A C₀-Semigroup of Ulam Unstable Operators

Abstract

The Ulam stability of the composition of two Ulam stable operators has been investigated by several authors. Composition of operators is a key concept when speaking about $C_0$-semigroups. Examples of $C_0$-semigroups formed with Ulam stable operators are known. In this paper, we construct a $C_0$-semigroup ${\left(R_t\right)}_{t\ge 0}$ on $C[0,1]$ such that for each $t>0$, $R_t$ is Ulam unstable. Moreover, we compute the central moments of $R_t$ and establish a Voronovskaja-type formula. This enables to prove that $C^2[0,1]$ is contained in the domain $D\left(A\right)$ of the infinitesimal generator of the semigroup. We raise the problem to fully characterize the domain $D\left(A\right)$.

1. Introduction

Let X be a Banach space and $L:X\to X$ a bounded linear operator. We say that L is Ulam stable if there exists a constant $K>0$ such that for each $\epsilon >0$ and $x\in X$ with $\parallel Lx\parallel \le \epsilon$ there is a $u\in X$ with $Lu=0$ and $\parallel u-x\parallel \le K\epsilon$. If L is injective, then it is Ulam stable if and only if $L^{-1}$ is bounded.

> _TASKS TO PERFORM_:
a) Answer these questions using the excerpt on Ulam unstable operators:
(i) On which space is the semigroup ${\left(R_t\right)}_{t\ge 0}$ constructed?
(ii) Which space is proved to be contained in the domain $D\left(A\right)$ of the infinitesimal generator?
(iii) For an injective operator L, what condition is equivalent to L being Ulam stable?
b) Proceed with the excerpt on Ulam unstable operators, picking up right after its final sentence.
The entries that follow come from a different source than the excerpt on Ulam unstable operators.

> _RECORD EXCERPTS_:
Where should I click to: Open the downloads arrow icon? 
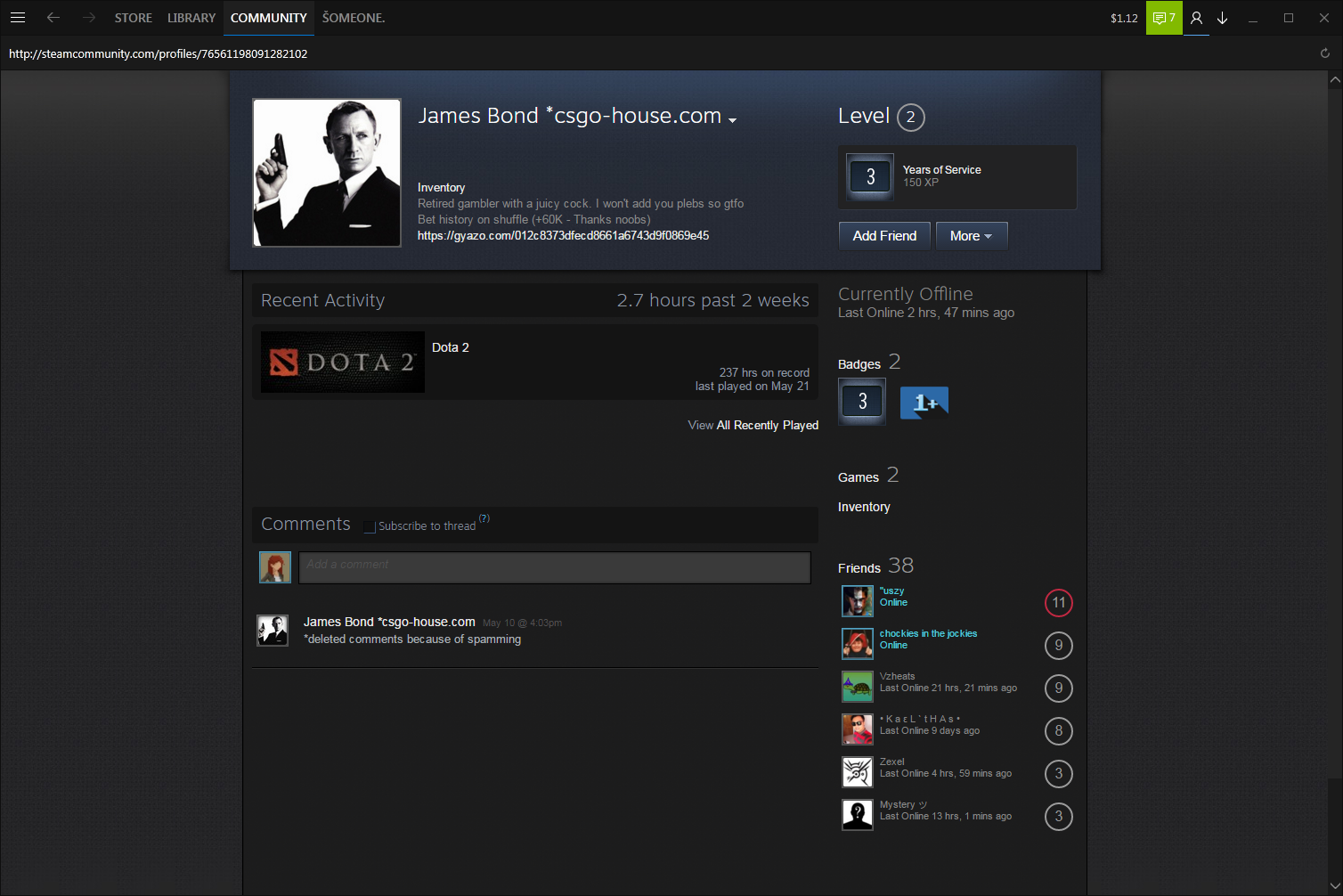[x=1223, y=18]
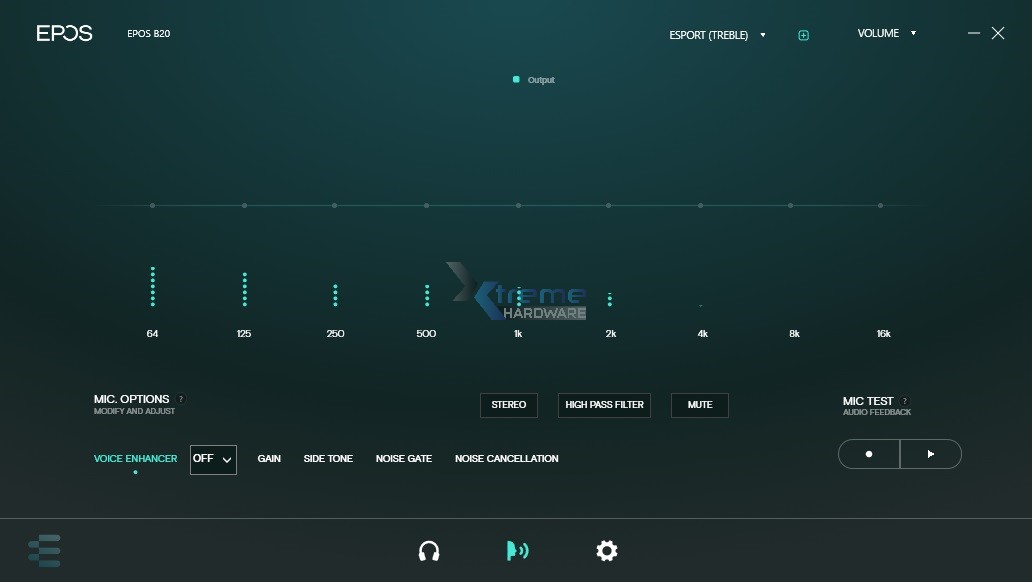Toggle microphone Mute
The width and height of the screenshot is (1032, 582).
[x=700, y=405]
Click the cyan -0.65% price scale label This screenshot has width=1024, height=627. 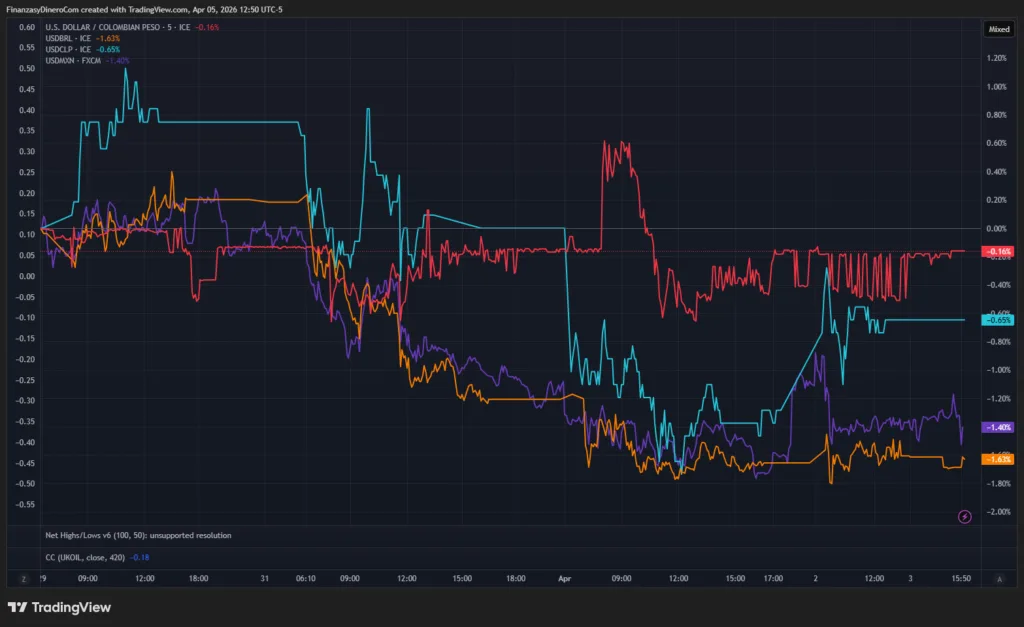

==

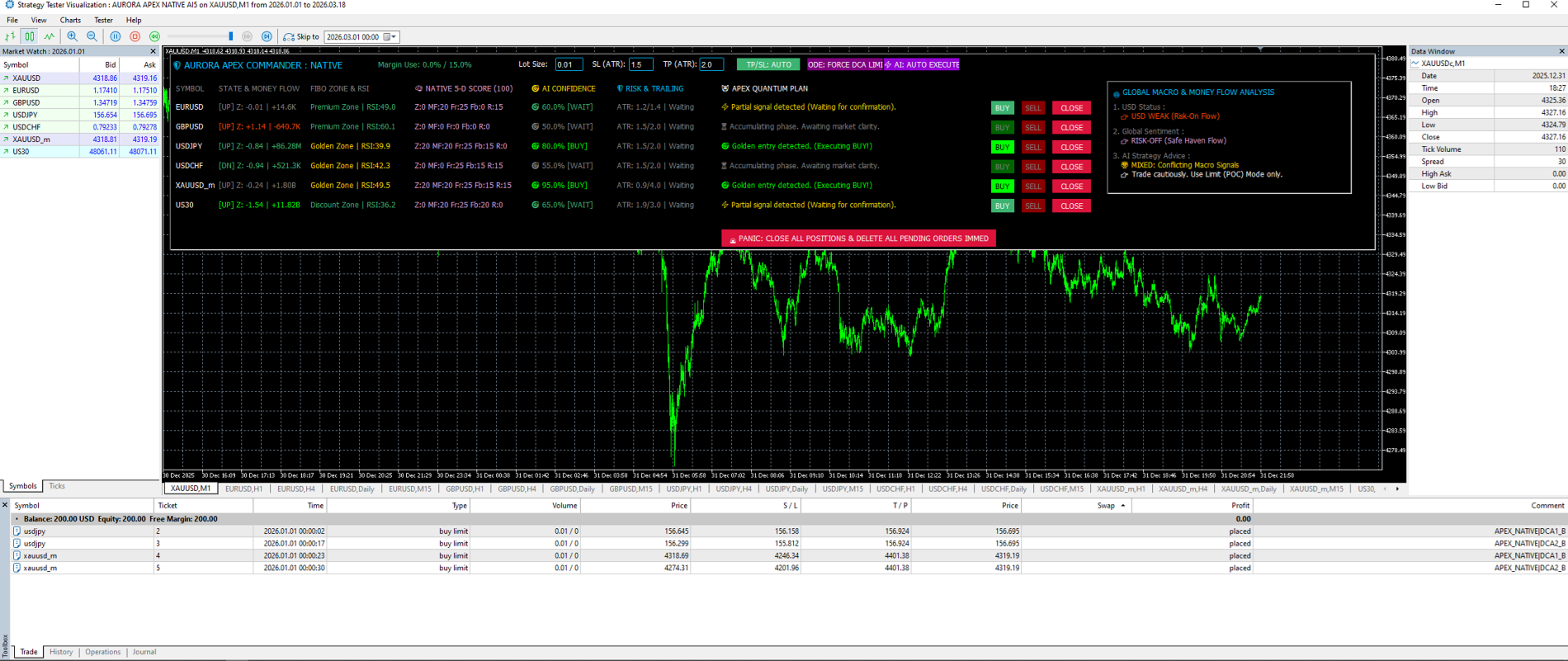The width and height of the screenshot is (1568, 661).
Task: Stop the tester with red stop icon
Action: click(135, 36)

---

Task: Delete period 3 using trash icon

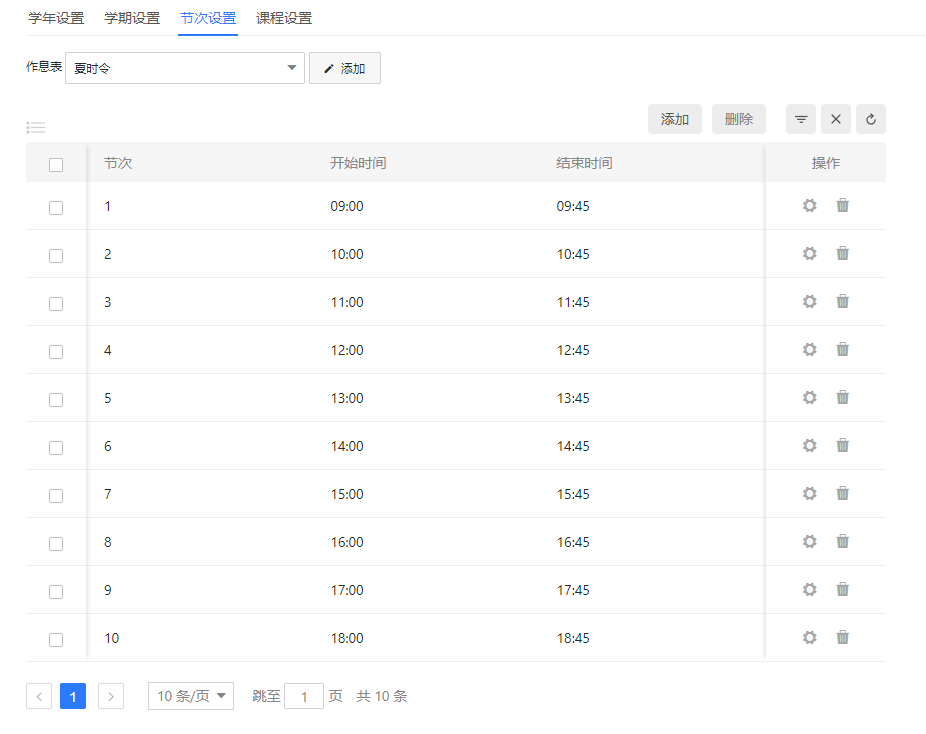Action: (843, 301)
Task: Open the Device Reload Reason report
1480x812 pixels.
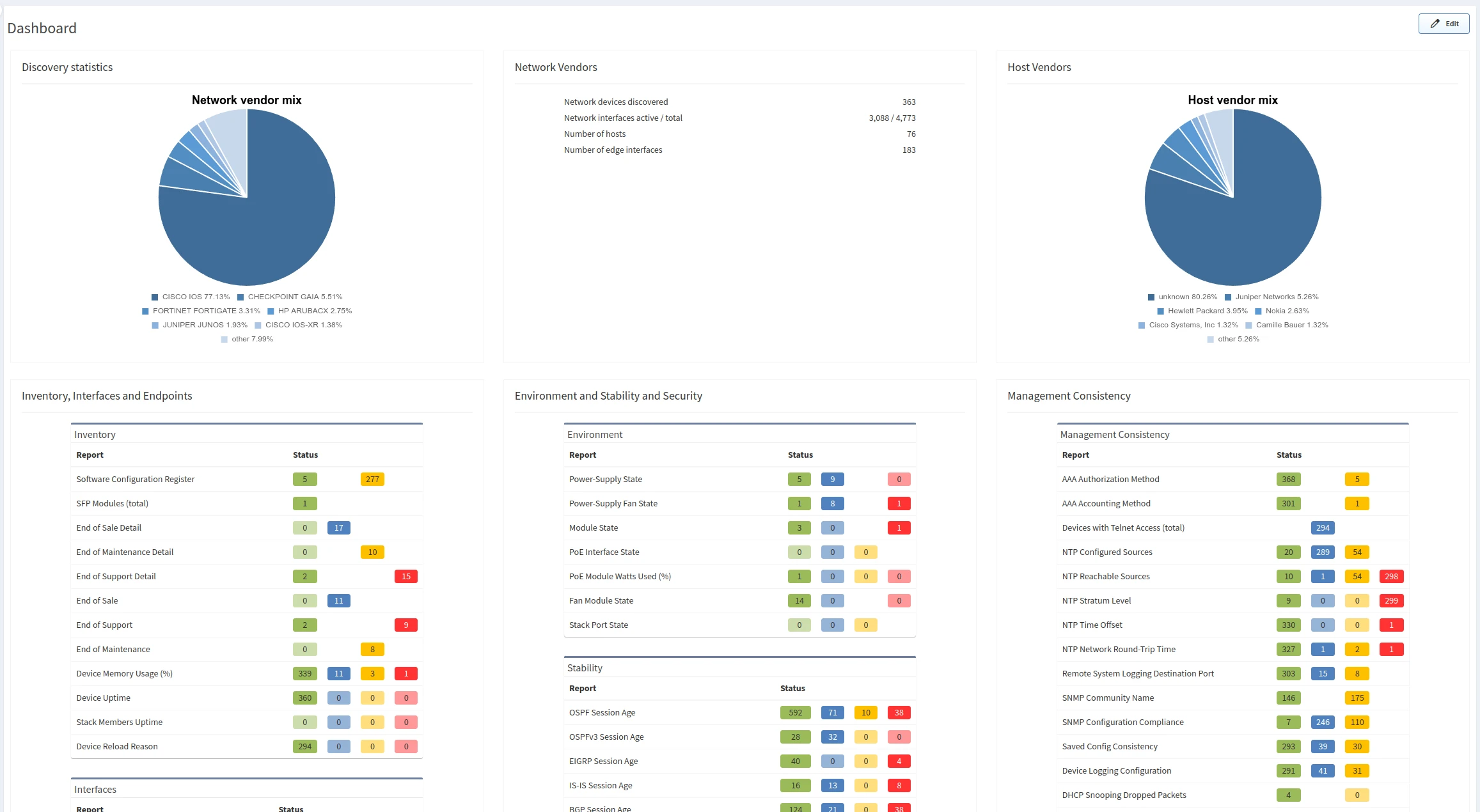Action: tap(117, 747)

> _RESULTS OF THE TASKS_:
a)
(i) $C[0,1]$
(ii) $C^2[0,1]$
(iii) $L^{-1}$ is bounded.

b)
More general definitions and more general results can be found, for example, in Reference [1] [Section 2.3] and the references therein. The Ulam stability of the composition of two Ulam stable operators is investigated in Reference [2,3,4,5,6]. In Reference [2] [Example 2], a $C_0$-semigroup of operators ${\left(T\left(t\right)\right)}_{t\ge 0}$ is presented such that for each $t>0$, $T\left(t\right)$ is Ulam stable. The problem of finding a $C_0$-semigroup with Ulam unstable operators was raised in Reference [2] [Section 5]. In this paper, we construct such a $C_0$-semigroup ${\left(R_t\right)}_{t\ge 0}$ on the Banach space $C[0,1]$ of all real-valued continuous functions defined on $[0,1]$, endowed with the sup-norm. It is related to some operators introduced and investigated in Reference [7]. We prove that for each $t>0$, $R_t$ is injective and $R_t^{-1}$ is unbounded, and thus $R_t$ is Ulam unstable. This is done in Section 2, Section 3 and Section 4. The moments and the central moments of $R_t$ are calculated in Section 5; this enables to prove a Voronovskaja-type formula and consequently to describe the infinitesimal generator of ${\left(R_t\right)}_{t\ge 0}$ on $C^2[0,1]$. In Section 6, using some expansions in terms of Chebyshev polynomials of first kind, we find the images of some particular functions under $R_t$. Section 7 is devoted to other properties of the semigroup. We find ${\displaystyle \underset{t\to \infty }{lim}{R}_{t}f}$, $f\in C[0,1]$. Using this result, we prove that for each $t>0$, $R_t$ has the same unique invariant probability measure. Section 8 contains some conclusions and projects for further work. For the general theory of $C_0$-semigroup see, for example, Reference [8]. We use the notation $e_k\left(t\right)=t^k$, $k\ge 0$, $t\in [0,1]$, and consider an empty product to be equal to 1.

2. The Operators

For $n\ge 1$, $f\in C[0,1]$, $x\in [0,1]$, let us denote

$$M_{n}f\left(x\right):=\sqrt{{\displaystyle \frac{n}{\pi }}}{\int }_{\mathbb{R}}f\left(si{n}^2(s+arcsin\sqrt{x})\right)e^{-n{s}^2}ds.$$

(1)

The operators $M_n:C[0,1]\to C[0,1],n\ge 1$, were introduced and investigated in Reference [7]. Generalizing (1), let us introduce the operators $R_t:C[0,1]\to C[0,1],t>0$,

$$R_{t}f\left(x\right):={\displaystyle \frac{1}{\sqrt{\pi t}}}{\int }_{\mathbb{R}}f\left(si{n}^2(s+arcsin\sqrt{x})\right)e^{-s^2/t}ds.$$

(2)

It is easy to see that $R_t$ is a positive linear operator and $R_t{e}_0=e_0,t>0$.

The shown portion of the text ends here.